• КРАТКОЕ ЗАДАНИЕ A: Воспроизведите дословно ту часть фрагмента о советском музыкальном модернизме, которая открывается словами, содержащими «С середины 1920-х», и завершается словами «симфонии в СССР.».

• ИСХОДНЫЙ ФРАГМЕНТ:
---

Запоздалый ренессанс советского музыкального модернизма двадцатых годов, начавшийся на исходе прошлого века, был и все еще остается явлением по преимуществу западным, не слишком заметным в постсоветской России. Так, знаменитый швейцарский музыкант Хайнц Холлигер в качестве дирижера представил международной аудитории некоторые оркестровые партитуры Рославца; фортепианную музыку того же композитора успешно записал канадский пианист-виртуоз Марк-Андре Амлен; немецкий пианист Штеффен Шляйермахер выпустил несколько дисков-антологий ранней советской фортепианной музыки; американский дирижер Леон Ботстайн записал монументальную экпрессионистскую Первую симфонию Гавриила Попова — произведение, которое после своей ленинградской премьеры в 1935 г. было осуждено как отражающее идеологию антисоветских классов (см. [11, с. 260], а также [13, с. 331-375]) и исчезло из репертуара советских оркестров до конца 1980-х (симфонии Попова принадлежит сомнительная привилегия быть первым — еще до многострадальной «Леди Макбет Мценского уезда» Шостаковича — советским произведением, официально осужденным государственной властью); позднее тот же Ботстайн записал еще одну монументальную, но на долгие десятилетия забытую раннюю советскую симфонию — Вторую («Блоковскую») Щербачева (1927); вершина творчества Дешевова, упомянутая выше опера «Лед и сталь», одобренная при своем появлении (1930), затем изгнанная с советской культурной сцены и все еще ждущая возобновления в России, была с успехом поставлена в 2007 г. в немецком Саарбрюккене.

В связи с оперой «Лед и сталь», посвященной Кронштадтскому восстанию 1921 г., вспоминается другая интересная опера, созданная в то время, когда сюжет из времен недавней революции и гражданской войны все еще был совместим с «продвинутым» музыкальным языком. Речь идет о «Северном ветре» Книппера — композитора, которого ныне помнят главным образом как брата немецкой актрисы и советской разведчицы Ольги Чеховой и автора песни «Полюшко-поле», в свое время популярной на Западе под названием 'Meadowland'. Опера Книппера, основанная на классическом советском мифе о 26 бакинских комиссарах, была, как и «Лед и сталь» Дешевова, поставлена в 1930 г. и вскоре снята с репертуара; ее возобновление состоялось в середине 1970-х в Магдебурге (ГДР). Можно надеяться, что «Северный ветер», свидетельствующий о незаурядной способности композитора к ярким музыкальным характеристикам и колоритной оркестровке, о его умении сочетать гибкую речитативно-ариозную фактуру с изысканными гармониями, дождется возобновления на более престижной сцене.

С середины 1920-х на Западе заинтересовались симфониями Николая Мясковского. Его виднейшим приверженцем стал руководитель Чикагского симфонического оркестра Фредерик Сток, регулярно исполнявший музыку Мясковского с 1925 г. до 1942-го — года своей смерти. С исторической точки зрения особенно примечательна премьера Тринадцатой симфонии, осуществленная Стоком осенью 1934 г., за несколько недель до первого (и на несколько последующих десятилетий единственного) исполнения симфонии в СССР.

---

• Записи для указания слов и элементов:

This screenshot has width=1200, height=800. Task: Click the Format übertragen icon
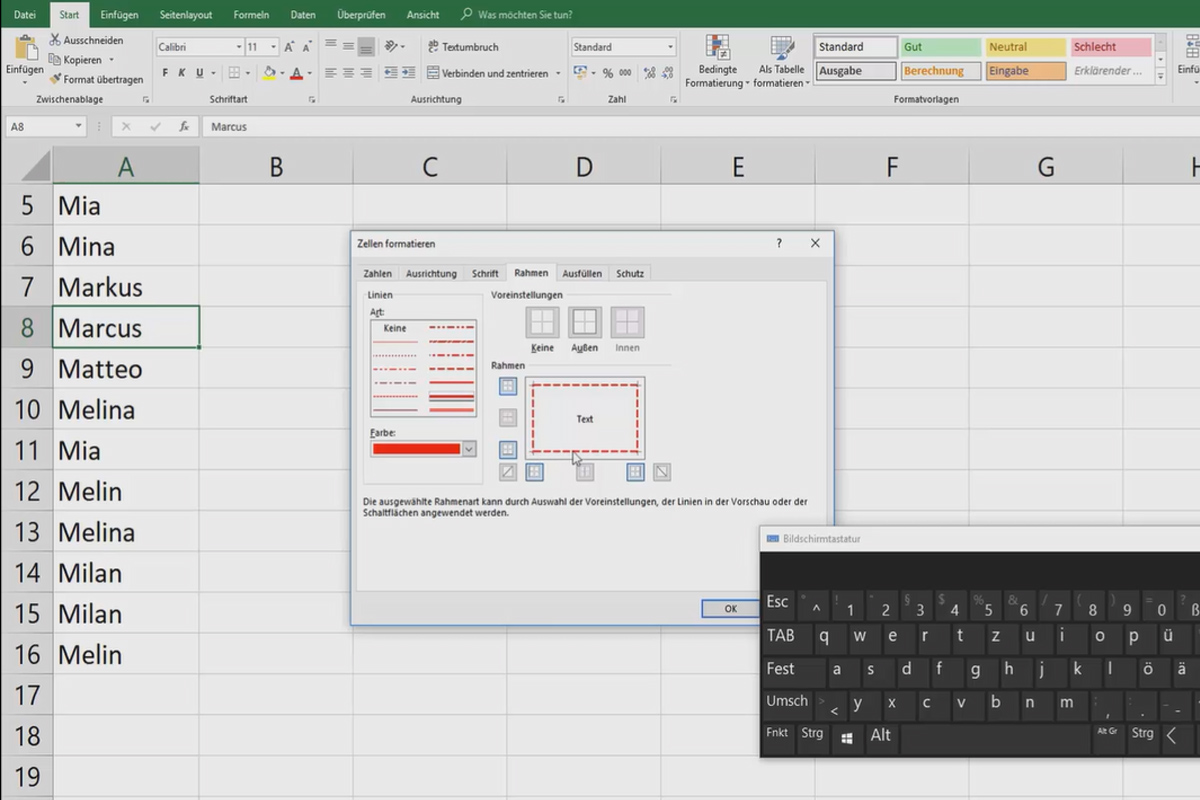point(55,79)
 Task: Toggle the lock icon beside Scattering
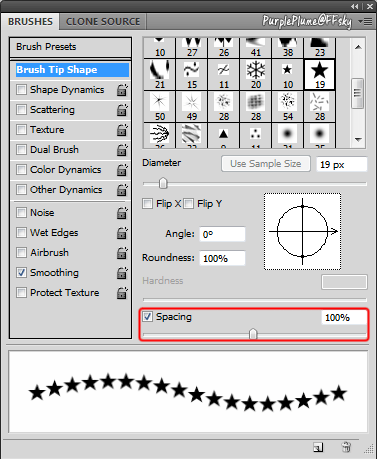point(122,110)
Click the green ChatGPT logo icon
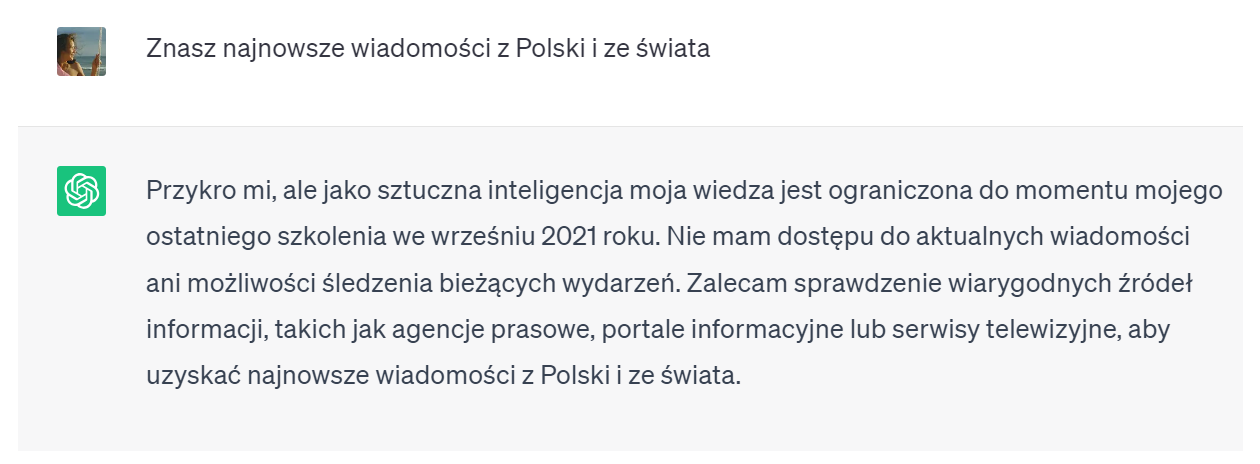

---

• КРАТКОЕ ЗАДАНИЕ B: Извлеките из списка все строки, в которых встречается слово «icon»; регистр букв имеет значение.

• ПИСЬМЕННОЕ РЕШЕНИЕ A:
С середины 1920-х на Западе заинтересовались симфониями Николая Мясковского. Его виднейшим приверженцем стал руководитель Чикагского симфонического оркестра Фредерик Сток, регулярно исполнявший музыку Мясковского с 1925 г. до 1942-го — года своей смерти. С исторической точки зрения особенно примечательна премьера Тринадцатой симфонии, осуществленная Стоком осенью 1934 г., за несколько недель до первого (и на несколько последующих десятилетий единственного) исполнения симфонии в СССР.

• ПИСЬМЕННОЕ РЕШЕНИЕ B:
This screenshot has width=1200, height=800. Task: Click the Format übertragen icon
 Task: Toggle the lock icon beside Scattering
Click the green ChatGPT logo icon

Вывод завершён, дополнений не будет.